Jeremiah experienced a cloistered opportunity. He was imprisoned in the court of the guardhouse when a word came to him: Call to me and I will answer you and tell you great and wondrous things of which you are still unaware.[i] Throughout the Scriptures, an angel of the Lord or God Himself comes with a word when the target person is quietly alone.
- Moses tending sheep at Mt. Horeb
- Elijah hiding in a cave on Mt. Horeb
- Gideon threshing wheat in a winepress
- Mary’s Annunciation
Most of us can’t make a trek to Mt. Horeb today, but we can engage the spiritual disciplines that open us to great and wondrous things of which we are still unaware.
I became aware of solitude and silence as spiritual disciplines when there was little of either to be found because I craved them. It took intention to carve them out and keep them. There is gradually more solitude and silence regularly available to me, and I’m discovering that it’s different, but equally as important to set intention.
Practicing solitude and silence is not the same thing as being alone without noise. Aloneness and noiselessness are vacant. So, these disciplines get a bad rap, perhaps especially among our lot, because isolation is a painful reality for many overseas workers.

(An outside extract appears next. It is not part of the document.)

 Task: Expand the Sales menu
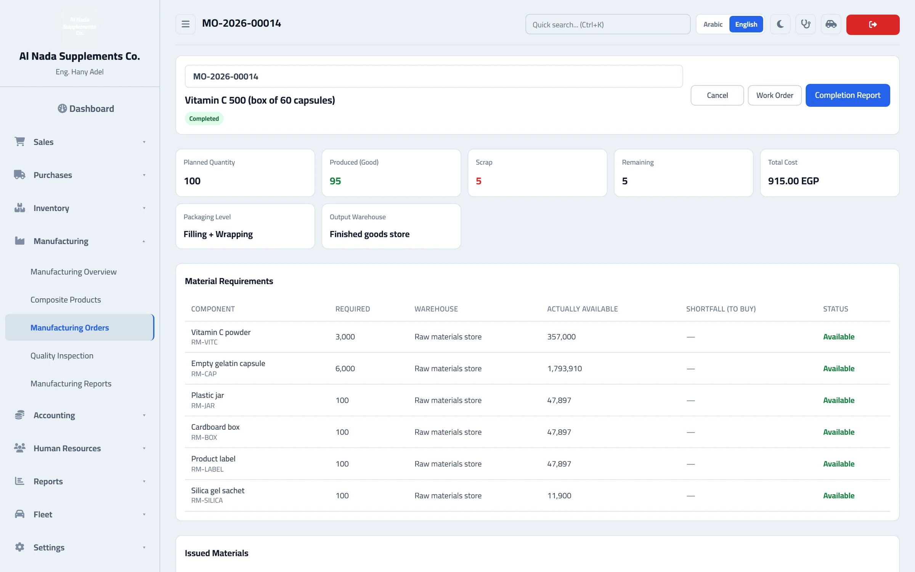click(x=80, y=142)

The data shows that the #1 factor for sustainability for women in this work is friendship connections. So, isolation is no joke. It’s a sideliner, a go-to enemy tactic.

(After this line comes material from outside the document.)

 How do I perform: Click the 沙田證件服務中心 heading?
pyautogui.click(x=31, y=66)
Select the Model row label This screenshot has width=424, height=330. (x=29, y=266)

Do you know that women comprise the majority of global cross-cultural workers? Probably. You probably knew that. This is a trend that needs to be quietly, reverently watched, and the women who go need support, training, care in sickness and in health, and celebration. We need to lean on our fellow workers and on those who send us, but we also need to care for ourselves.

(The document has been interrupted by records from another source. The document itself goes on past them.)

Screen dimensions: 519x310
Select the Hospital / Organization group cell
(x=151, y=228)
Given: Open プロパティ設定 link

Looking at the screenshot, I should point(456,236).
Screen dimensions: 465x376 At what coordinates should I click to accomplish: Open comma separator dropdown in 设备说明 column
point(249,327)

What could happen if you repurpose isolation? Resist the temptations to empty comfort and self-pity. Eat the truth that Christ calls you friend.
I believe we could see a new trend, one that defies logic, which is a good indicator that it resembles the Kingdom of God… like a mustard seed, like yeast. We could witness a force, women who emerge from solitude and silence speaking wise true words, making connections and relationships that ripple through eternity.
If solitude and silence are spiritual disciplines that connect with you right now, an excellent resource for exploration and practice is Invitation to Solitude and Silence: Experiencing God’s Transforming Presence by Ruth Haley Barton.
What spiritual disciplines do your circumstances point you to?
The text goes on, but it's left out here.